InvalidStateStoreException
- This error usually indicates that data is corrupted in the configured
confluent.controlcenter.data.dir
. For example, this can be caused by an unclean shutdown. To fix, give Control Center a new ID by changing confluent.controlcenter.id
and restart.
- Allow permission for the configured
confluent.controlcenter.data.dir
.
Not enough brokers
Check the logs for the related error not enough brokers
. Verify the topic replication factors are set correctly and verify that there are enough brokers available.
Local store permissions
Check the local permissions in Control Center state directory.
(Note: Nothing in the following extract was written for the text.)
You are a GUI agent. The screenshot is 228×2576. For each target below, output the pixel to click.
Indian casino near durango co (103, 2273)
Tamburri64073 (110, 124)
These settings are as defined in the config confluent.controlcenter.data.dir
in the control-center.properties
. You can access that directory with the user ID that was used to start Control Center.
Multiple instances of Control Center have the same ID
You must use unique IDs for each Control Center instance, including instances in Docker.
Duplicate IDs are not supported and will cause problems.
License expired
If you see a message similar to this:
[2017-08-21 14:12:33,812] WARN checking license failure. please contact `support@confluent.io <mailto:support@confluent.io>`_ for a license key: Unable to process JOSE object (cause: org.jose4j.lang.JoseException: Invalid JOSE….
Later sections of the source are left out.